Problem to solve =
Among the lines of data below, reproduce only those from the one with "This screenshot has width=369, height=277." through the one with "Task: Click the realme C85 Pro product image", exactly as they stand, both ends included.

_ _ _ _

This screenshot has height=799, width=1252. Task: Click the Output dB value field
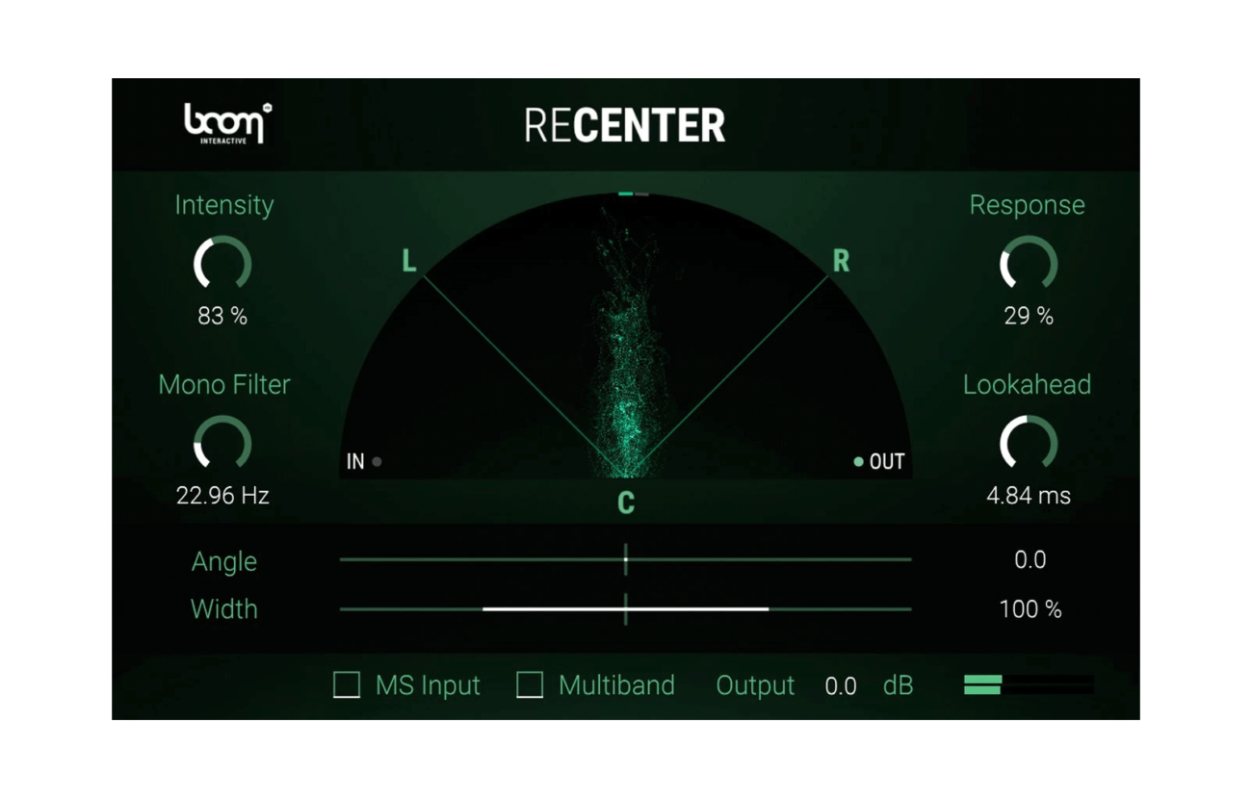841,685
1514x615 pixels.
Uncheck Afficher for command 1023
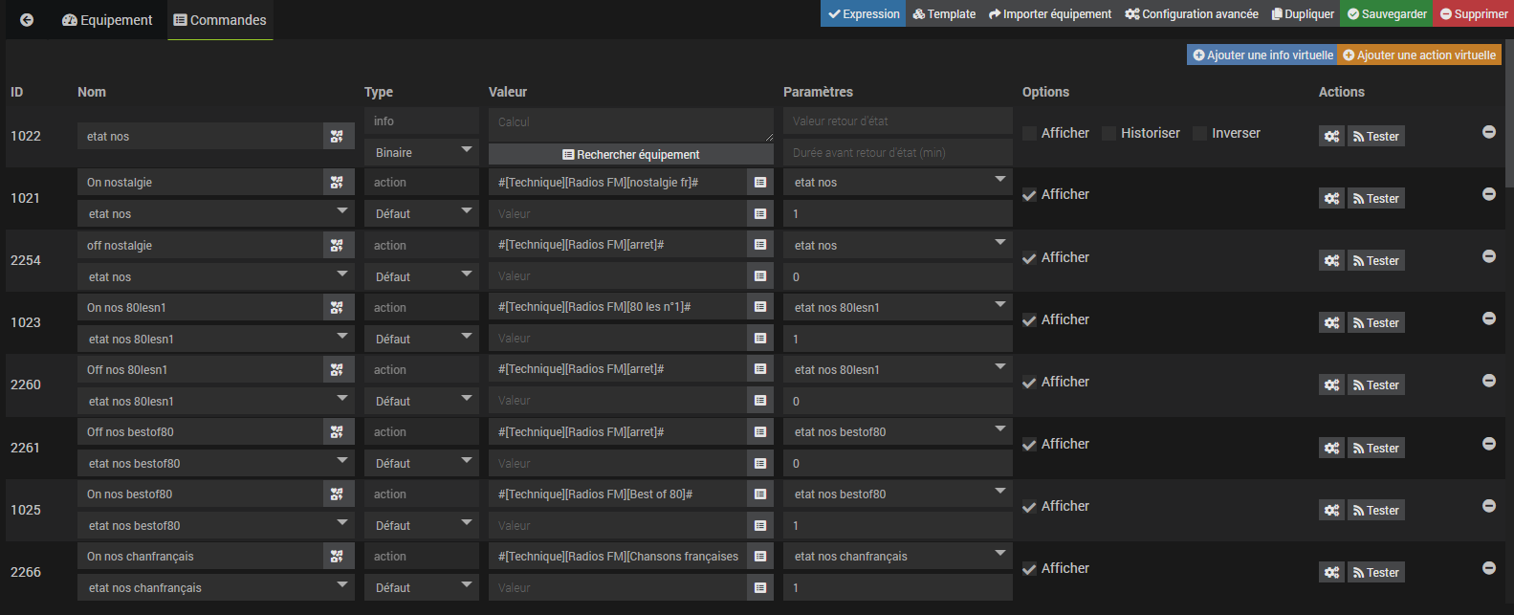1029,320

_ _ _ _

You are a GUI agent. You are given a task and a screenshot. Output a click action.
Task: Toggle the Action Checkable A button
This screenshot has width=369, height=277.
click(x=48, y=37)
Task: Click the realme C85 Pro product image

_ _ _ _

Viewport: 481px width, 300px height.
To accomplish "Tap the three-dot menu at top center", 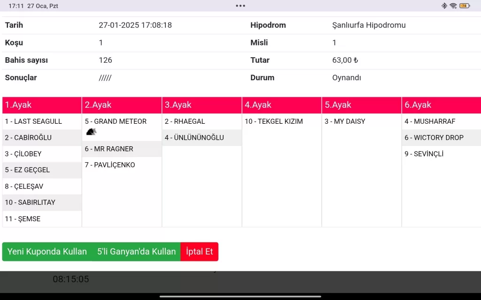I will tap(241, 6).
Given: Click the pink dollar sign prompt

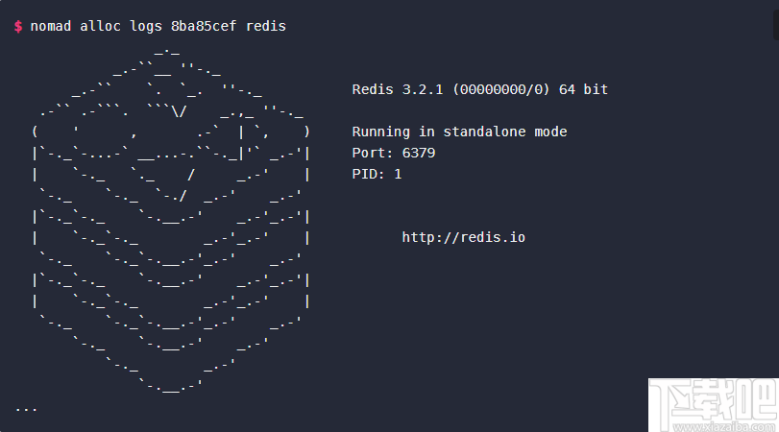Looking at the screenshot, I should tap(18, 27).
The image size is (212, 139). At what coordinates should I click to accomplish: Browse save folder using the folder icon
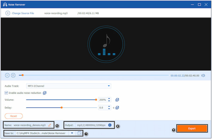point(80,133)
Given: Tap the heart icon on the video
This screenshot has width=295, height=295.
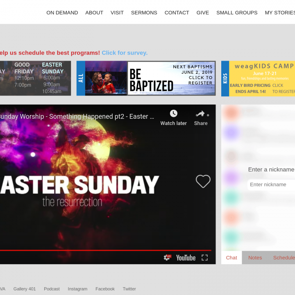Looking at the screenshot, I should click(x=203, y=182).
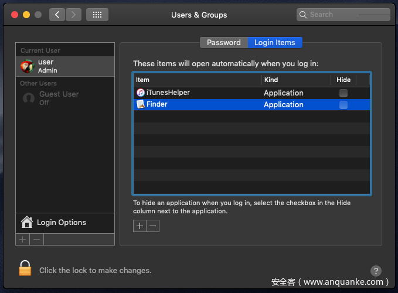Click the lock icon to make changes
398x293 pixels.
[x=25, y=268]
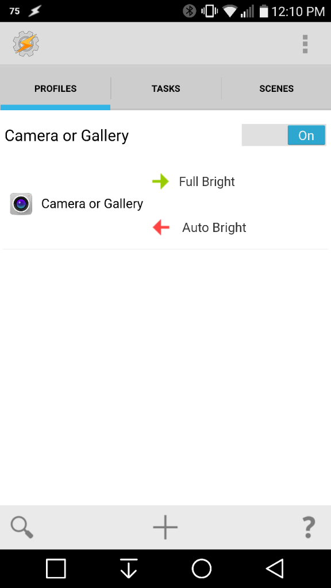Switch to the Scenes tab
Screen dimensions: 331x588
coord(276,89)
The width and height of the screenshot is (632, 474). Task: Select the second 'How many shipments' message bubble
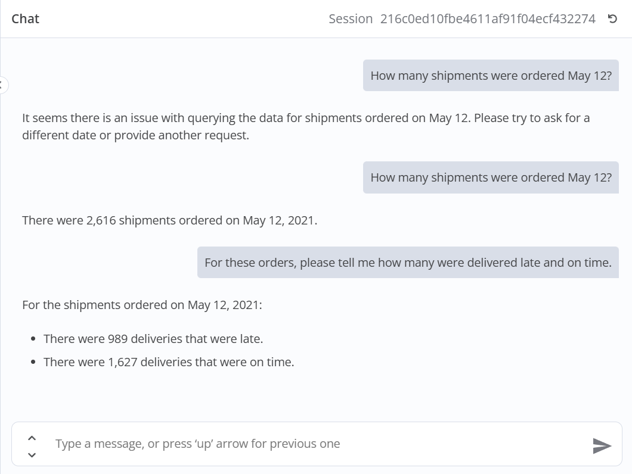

_ _ _ _

Result of this exercise =
This screenshot has width=369, height=277.
click(x=48, y=37)
Task: Click the realme C85 Pro product image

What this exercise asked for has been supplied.